Nathaniel P. Morris is a student at Harvard Medical School.

My girlfriend recently moved into a new apartment in New York City, and I took a train down from Boston to lend a hand. We spent most of the weekend arranging furniture and unpacking her things, but we also caught up with college friends. Over dinner, we chatted about work, family, relationships and politics. I had heard about Mayor Bill de Blasio and his vision to combat inequality. I didn’t know that we were about glimpse his Tale of Two Cities.

On Sunday, after some shopping and a walk through Central Park, we decided to get out of the cold. We descended into the subway at Grand Central Station to head back downtown. When the train rolled up, we snagged a pair of seats, two of roughly 20 passengers in the car. None of us said anything as we creaked into the dark tunnel.

A few stops passed in relative silence as the train rumbled along. A teenager bobbed his head, music faintly emanating from his oversize headphones. We reached Bleecker Street, and no one seemed to be getting on or off. Then, just as the doors were about to shut, a disheveled man wearing glasses and a backpack stepped aboard. Towering over us, he began to shout.

“Excuse me, ladies and gentlemen. I apologize for the inconvenience.”

Everyone looked up.

“I lost my job a few months ago and have been living in a homeless shelter.”

Everyone looked down.

“They put a roof over my head, but I still have to find my own food. I haven’t had a bite to eat all day, and I haven’t had any luck on these trains. I’d really appreciate some loose change or extra snacks, any kind of help.”

When he finished his speech, the man pulled out a shiny little bag, the kind most people use for gifts. He walked through the car, rattling his receptacle in front of person after person — rows of slumped heads, a ritual of somber neglect. Many people pulled the trick of taking out their cellphones and pretending to do something important. I opted for starting a random conversation with my girlfriend — as if the desolation before us couldn’t be seen or heard, so it wasn’t our fault for not helping out. The well-dressed couple across from us had three bags of groceries from Trader Joe’s. The man shuffled by with a longing gaze, but no success.

When he finally reached the end of the car, he cried out, “See, I told you I was having bad luck.” He slumped into a seat, closed his eyes and buried his head in his hands.

For the next couple of stops, I periodically looked over at him. I thought about why I didn’t give him anything when I knew my girlfriend and I didn’t really need the cash in our pockets. I went through the usual justifications: Maybe he’s an alcoholic or on drugs. Perhaps he’s a criminal who got fired. Why does this guy deserve others’ money and assistance, just for begging?
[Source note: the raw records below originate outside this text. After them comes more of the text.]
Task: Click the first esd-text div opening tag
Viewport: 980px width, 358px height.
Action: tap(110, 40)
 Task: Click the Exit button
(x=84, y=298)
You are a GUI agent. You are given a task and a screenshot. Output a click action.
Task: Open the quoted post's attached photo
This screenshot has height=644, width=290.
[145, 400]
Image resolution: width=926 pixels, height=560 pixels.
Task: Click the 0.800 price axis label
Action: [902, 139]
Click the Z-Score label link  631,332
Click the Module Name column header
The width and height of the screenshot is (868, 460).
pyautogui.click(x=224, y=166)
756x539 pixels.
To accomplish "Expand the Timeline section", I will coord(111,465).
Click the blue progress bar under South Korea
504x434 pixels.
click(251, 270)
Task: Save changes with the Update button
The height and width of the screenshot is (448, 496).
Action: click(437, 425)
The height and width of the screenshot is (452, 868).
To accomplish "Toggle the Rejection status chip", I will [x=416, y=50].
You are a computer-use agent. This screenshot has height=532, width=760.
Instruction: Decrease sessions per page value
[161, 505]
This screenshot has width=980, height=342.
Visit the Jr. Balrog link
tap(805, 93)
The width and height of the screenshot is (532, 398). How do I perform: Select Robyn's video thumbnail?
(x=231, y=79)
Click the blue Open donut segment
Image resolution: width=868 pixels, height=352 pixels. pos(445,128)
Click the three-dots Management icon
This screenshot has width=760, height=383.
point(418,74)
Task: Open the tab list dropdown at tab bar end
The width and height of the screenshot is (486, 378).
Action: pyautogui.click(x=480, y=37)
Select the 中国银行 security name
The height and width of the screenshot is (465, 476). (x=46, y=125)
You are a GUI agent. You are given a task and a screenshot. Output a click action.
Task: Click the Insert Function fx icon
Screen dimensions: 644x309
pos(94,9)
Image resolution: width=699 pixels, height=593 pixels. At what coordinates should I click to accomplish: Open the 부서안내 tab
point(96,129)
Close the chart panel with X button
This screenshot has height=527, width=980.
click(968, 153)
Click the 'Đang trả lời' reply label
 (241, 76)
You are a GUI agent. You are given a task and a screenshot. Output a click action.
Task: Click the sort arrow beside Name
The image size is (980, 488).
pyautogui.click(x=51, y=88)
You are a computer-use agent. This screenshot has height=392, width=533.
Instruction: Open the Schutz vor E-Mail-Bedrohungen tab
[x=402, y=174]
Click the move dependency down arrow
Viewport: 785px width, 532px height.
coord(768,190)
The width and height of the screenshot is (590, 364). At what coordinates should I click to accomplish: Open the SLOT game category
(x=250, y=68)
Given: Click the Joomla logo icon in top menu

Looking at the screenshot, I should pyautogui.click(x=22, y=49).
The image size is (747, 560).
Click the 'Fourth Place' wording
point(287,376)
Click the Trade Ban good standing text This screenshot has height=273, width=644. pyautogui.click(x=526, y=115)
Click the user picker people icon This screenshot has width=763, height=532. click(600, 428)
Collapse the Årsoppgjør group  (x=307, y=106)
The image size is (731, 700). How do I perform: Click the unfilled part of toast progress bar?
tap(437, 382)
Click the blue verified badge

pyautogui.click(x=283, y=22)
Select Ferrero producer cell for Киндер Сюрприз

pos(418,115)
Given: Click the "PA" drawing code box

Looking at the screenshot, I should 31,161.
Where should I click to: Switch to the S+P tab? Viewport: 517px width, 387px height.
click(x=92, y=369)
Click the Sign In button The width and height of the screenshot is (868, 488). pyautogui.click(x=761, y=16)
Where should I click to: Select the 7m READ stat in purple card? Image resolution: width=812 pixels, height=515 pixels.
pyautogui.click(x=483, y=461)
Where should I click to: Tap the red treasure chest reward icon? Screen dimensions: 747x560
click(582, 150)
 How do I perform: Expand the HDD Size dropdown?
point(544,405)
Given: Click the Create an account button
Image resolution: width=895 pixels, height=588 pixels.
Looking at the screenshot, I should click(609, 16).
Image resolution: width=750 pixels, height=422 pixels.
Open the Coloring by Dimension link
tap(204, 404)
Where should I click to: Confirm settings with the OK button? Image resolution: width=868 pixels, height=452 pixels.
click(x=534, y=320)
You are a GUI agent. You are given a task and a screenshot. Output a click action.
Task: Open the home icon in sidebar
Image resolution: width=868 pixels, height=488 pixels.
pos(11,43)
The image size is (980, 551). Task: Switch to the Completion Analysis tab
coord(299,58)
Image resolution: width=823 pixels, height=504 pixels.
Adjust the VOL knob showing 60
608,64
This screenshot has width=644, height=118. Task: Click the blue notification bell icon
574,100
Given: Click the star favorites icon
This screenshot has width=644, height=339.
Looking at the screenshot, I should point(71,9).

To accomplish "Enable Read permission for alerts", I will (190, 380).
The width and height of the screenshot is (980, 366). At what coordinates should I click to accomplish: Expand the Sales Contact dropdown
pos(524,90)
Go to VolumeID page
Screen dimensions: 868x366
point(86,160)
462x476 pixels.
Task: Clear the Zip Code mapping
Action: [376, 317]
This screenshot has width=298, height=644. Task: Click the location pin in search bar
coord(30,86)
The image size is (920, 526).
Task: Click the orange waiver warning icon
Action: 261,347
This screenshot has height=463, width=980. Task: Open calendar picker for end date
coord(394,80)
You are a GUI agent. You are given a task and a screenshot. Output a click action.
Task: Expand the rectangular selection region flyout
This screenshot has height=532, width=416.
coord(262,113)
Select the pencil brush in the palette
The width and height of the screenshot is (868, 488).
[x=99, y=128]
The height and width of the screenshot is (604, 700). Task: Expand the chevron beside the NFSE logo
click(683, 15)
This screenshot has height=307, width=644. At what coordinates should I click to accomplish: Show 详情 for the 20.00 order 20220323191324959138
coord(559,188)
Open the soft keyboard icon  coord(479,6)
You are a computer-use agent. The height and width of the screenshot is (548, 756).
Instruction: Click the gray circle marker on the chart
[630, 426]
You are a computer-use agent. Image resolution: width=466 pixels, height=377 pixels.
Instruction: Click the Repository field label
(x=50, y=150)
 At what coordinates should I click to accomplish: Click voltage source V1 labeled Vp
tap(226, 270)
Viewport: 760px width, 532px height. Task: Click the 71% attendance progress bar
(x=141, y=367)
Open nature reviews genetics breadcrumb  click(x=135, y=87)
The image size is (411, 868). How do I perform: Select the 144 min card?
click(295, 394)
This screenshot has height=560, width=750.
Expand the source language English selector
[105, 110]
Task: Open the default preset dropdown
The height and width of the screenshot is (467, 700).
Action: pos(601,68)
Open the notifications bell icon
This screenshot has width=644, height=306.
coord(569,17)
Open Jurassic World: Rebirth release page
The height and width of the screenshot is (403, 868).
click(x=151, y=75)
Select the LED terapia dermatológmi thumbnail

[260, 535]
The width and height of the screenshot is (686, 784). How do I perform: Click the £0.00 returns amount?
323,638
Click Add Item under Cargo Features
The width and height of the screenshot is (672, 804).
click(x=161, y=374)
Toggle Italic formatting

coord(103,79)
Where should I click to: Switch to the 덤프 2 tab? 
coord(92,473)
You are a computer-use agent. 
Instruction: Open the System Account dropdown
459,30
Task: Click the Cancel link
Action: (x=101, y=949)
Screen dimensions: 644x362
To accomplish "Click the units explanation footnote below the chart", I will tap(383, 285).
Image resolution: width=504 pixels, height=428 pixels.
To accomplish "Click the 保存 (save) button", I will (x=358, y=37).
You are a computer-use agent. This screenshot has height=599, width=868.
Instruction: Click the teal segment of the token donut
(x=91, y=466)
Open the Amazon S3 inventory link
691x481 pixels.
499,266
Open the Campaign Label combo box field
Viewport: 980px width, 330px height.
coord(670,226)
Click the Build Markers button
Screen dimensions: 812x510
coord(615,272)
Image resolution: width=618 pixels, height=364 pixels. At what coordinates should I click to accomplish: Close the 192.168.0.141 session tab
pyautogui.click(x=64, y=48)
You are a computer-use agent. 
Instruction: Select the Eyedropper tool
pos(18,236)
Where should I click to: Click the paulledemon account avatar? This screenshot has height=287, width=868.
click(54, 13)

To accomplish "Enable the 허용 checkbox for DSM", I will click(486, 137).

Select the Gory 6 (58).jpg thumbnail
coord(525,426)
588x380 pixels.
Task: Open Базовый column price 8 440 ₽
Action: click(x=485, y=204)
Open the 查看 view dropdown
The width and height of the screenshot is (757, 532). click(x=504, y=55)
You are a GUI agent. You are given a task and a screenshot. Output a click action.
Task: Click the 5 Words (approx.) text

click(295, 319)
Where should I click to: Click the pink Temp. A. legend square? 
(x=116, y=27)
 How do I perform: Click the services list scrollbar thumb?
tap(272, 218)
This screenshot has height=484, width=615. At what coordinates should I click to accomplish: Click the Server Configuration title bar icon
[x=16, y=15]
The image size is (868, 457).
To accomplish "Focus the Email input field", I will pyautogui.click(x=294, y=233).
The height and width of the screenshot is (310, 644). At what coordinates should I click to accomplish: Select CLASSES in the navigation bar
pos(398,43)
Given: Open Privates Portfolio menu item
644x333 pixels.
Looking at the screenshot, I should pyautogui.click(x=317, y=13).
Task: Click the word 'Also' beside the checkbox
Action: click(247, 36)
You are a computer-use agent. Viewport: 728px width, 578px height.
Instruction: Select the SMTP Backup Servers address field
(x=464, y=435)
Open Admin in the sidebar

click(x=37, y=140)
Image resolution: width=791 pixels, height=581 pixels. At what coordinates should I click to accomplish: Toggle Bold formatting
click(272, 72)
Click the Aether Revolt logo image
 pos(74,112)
Wouldn’t my money go further at a homeless outreach program or an organized charity?

Then I thought about the sheer desperation, and courage, it takes to stand in front of a train of strangers and bare your soul, announcing to everyone the shambles your life has become and hoping for scraps in return. I guess that the anxiety of the whole situation is why I just waited for the moment to pass.

Suddenly, the train screeched to a halt. We were at City Hall. The man slowly stood up, looked down the car one last time and left. I watched through the scratched window to see if he would move on to the next car. Instead, he walked up the stairs, empty-handed, into the cold night.